— WHAT IS NEEDED —
The lines you need are those holding the word "checkmark"; pull them from the material.

— ENTRIES PROVIDED —
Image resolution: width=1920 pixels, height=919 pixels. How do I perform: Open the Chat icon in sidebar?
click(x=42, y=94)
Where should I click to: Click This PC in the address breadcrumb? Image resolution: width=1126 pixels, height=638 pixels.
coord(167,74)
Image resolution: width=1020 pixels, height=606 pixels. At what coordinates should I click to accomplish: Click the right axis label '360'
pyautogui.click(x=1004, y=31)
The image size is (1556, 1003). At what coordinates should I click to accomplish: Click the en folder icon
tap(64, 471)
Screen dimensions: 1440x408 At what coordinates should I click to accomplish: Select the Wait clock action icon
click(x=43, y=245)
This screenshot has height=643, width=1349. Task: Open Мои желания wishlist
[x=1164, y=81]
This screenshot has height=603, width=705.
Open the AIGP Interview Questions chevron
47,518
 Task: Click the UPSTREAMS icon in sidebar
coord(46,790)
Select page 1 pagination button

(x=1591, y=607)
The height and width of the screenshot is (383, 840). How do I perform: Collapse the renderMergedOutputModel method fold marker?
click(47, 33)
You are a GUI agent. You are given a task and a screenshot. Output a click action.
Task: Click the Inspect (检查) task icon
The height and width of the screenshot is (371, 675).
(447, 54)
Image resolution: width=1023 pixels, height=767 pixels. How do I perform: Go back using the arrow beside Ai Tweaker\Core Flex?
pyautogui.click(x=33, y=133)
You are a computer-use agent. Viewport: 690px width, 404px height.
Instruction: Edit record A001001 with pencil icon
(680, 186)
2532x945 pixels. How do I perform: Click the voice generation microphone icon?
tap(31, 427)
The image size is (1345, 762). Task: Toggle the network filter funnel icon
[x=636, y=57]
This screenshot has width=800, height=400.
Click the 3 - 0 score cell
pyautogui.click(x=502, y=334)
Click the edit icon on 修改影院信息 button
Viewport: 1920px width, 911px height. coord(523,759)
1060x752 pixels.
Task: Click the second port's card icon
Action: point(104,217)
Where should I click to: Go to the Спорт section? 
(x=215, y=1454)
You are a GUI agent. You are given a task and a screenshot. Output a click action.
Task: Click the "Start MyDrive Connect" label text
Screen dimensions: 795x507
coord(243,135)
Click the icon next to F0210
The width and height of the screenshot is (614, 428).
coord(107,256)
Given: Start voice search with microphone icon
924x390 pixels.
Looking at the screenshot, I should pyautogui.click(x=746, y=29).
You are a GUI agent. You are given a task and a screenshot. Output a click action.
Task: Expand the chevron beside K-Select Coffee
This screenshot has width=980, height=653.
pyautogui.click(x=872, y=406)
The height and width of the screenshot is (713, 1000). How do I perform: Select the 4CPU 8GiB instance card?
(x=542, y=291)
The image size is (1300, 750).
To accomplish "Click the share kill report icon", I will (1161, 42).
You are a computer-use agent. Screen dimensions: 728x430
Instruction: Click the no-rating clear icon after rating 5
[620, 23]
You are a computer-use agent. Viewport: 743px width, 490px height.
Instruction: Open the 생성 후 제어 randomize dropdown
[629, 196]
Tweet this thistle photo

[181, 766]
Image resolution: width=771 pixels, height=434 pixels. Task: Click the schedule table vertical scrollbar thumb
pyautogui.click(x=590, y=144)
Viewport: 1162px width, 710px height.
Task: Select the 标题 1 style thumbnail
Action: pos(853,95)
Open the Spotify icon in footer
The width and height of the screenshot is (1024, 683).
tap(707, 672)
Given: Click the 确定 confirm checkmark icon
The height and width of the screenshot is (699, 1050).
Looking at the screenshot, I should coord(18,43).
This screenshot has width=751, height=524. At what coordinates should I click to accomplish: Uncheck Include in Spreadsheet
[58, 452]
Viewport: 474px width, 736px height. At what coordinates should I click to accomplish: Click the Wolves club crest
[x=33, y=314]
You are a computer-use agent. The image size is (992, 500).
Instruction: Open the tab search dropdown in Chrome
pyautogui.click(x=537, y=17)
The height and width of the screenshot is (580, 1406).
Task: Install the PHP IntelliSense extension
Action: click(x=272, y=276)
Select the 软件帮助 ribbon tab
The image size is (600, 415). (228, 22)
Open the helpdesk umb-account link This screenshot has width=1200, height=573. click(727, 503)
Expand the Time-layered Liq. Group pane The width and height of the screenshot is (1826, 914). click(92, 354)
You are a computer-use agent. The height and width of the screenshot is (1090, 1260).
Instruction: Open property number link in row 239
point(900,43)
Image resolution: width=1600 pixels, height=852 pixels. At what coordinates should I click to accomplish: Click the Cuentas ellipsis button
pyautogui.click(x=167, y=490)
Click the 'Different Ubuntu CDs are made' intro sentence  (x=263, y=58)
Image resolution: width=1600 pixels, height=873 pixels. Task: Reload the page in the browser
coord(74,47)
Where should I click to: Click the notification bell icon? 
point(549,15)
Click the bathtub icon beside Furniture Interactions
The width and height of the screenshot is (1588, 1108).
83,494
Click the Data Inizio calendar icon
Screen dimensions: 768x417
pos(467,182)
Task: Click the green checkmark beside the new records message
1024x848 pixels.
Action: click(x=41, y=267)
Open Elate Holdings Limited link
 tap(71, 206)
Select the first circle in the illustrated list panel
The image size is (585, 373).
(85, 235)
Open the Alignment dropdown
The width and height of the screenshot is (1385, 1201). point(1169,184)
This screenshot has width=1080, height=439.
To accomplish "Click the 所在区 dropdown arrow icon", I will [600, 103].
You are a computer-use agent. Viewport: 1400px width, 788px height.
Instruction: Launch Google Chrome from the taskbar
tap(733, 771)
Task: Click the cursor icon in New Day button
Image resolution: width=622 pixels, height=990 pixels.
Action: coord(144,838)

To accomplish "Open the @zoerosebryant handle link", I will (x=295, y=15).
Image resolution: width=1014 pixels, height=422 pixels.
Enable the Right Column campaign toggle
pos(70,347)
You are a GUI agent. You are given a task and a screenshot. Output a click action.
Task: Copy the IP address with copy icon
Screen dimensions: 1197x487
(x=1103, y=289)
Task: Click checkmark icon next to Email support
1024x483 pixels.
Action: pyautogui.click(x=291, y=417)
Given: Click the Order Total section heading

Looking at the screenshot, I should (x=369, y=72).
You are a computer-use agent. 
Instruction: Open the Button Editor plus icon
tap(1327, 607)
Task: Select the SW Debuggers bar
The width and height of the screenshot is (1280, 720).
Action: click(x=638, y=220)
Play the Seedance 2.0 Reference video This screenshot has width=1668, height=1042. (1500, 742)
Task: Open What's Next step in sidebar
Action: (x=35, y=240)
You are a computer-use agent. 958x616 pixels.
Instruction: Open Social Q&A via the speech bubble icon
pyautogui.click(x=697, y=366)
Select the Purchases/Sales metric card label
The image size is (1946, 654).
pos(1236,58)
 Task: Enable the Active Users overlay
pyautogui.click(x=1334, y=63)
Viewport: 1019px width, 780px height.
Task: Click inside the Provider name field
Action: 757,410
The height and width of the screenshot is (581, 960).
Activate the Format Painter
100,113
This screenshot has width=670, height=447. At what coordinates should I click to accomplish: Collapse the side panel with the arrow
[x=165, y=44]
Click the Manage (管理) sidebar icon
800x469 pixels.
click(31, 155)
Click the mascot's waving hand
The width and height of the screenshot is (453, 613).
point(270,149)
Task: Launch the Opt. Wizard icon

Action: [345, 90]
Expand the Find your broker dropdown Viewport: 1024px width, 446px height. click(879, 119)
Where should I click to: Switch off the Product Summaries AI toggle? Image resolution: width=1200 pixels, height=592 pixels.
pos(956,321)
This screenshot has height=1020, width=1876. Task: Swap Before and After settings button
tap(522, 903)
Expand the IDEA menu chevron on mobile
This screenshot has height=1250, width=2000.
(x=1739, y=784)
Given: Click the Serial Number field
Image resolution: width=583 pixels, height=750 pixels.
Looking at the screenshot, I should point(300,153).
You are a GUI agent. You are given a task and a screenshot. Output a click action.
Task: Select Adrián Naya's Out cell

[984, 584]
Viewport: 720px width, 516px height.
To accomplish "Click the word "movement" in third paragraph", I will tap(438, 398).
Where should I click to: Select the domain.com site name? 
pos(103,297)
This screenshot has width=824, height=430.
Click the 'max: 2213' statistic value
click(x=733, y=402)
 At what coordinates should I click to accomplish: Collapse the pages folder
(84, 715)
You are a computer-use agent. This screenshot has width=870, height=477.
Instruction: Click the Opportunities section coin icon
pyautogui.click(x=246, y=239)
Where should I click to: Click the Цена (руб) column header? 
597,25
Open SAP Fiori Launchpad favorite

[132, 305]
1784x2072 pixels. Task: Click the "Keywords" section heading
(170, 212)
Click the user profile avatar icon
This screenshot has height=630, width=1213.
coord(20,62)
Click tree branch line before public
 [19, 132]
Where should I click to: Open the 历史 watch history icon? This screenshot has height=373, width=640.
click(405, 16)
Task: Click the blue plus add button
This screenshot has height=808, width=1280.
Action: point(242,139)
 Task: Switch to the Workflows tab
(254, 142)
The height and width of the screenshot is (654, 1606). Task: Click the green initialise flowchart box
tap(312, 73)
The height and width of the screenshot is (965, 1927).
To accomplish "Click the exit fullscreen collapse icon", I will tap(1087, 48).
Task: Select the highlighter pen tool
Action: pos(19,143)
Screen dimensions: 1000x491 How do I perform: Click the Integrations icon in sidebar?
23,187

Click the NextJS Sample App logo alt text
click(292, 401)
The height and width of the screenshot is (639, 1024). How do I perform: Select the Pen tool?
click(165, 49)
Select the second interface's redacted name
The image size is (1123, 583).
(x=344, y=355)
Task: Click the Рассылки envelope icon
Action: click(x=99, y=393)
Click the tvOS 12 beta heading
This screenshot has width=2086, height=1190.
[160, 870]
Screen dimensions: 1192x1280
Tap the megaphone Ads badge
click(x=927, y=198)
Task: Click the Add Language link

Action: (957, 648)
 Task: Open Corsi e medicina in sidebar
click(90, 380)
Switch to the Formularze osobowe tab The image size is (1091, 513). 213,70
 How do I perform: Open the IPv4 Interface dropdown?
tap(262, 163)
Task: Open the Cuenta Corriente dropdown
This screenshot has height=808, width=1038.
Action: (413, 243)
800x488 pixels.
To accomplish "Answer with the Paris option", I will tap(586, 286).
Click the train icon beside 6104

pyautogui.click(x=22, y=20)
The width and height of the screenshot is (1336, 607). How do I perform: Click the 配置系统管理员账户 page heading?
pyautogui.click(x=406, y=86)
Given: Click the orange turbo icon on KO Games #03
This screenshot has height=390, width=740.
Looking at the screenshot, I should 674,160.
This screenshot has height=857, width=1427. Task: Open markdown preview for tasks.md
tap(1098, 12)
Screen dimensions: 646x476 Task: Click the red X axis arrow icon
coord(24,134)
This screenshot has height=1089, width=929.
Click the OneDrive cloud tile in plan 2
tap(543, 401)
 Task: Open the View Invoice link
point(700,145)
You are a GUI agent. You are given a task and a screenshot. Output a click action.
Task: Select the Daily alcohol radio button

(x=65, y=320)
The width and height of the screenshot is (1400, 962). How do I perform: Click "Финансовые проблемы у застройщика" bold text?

— SOLVED EXERCISE —
Given: Click the 确定 confirm checkmark icon
Task: Click the green checkmark beside the new records message
Task: Click checkmark icon next to Email support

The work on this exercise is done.